A few years after that I started working at a major Scandinavian airline as an e-sourcing manager. My responsibilities grew and I soon found myself in charge of finding and implementing a spend analysis tool and also replacing our existing e-sourcing solution (I also took over the responsibility of implementing our catalog management solution).

During this whole time I followed the various procurement blogs (Spend Matters being one of the key ones) and I haven’t stopped since …

How do procurement departments go about doing a tech selection and deciding which vendor among so many to spend their business’ money on? From your perspective, what role does SolutionMap play in that process?

Businesses need to review (and probably redesign) the way you work as part of the implementation. I saw a quote from someone that said something like, “If you digitalize a crappy process you get a crappy digital process” … and this is really true.

Unfortunately the vendor marketing here doesn’t help. The big vendors are (for obvious reasons) pushing their whole suites, and very few organizations have the resources and change management capabilities to implement a full suite at once.

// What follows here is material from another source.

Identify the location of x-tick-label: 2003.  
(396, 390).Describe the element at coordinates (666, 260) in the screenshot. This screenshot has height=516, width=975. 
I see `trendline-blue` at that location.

So going back to your question: Identify the key areas, start there and implement carefully. Build on this success to expand the program. Even if the end goal is a full S2P suite, it needs to be implemented step by step and continuously adjusted and improved.

As for what solution, this is where SolutionMap comes in: The ability to focus in on the specific module you need and look at it from a persona perspective is incredibly powerful. Other analyst ratings don’t get into that level of detail and often includes parameters that have little to do with the actual functionality.

What does the Spend Matters’ audience need to know about the Europe market and your perspective from there?

There is a wealth of really interesting and innovative European vendors that I’m excited to explore. I think the issue for the European vendors is often to get visibility and be noticed on the global market. One of the biggest misconceptions about Europe is that it’s one market. It’s not, it’s a lot of smaller markets, and there are vendors that are doing great in their home markets but struggling to grow outside their home markets.

U.S. vendors have an advantage in the fact that their home market is much bigger than the individual local European markets. On top of this I’ve noticed that European vendors often are more engineering-focused while their U.S.-based colleagues often are more marketing and sales focused.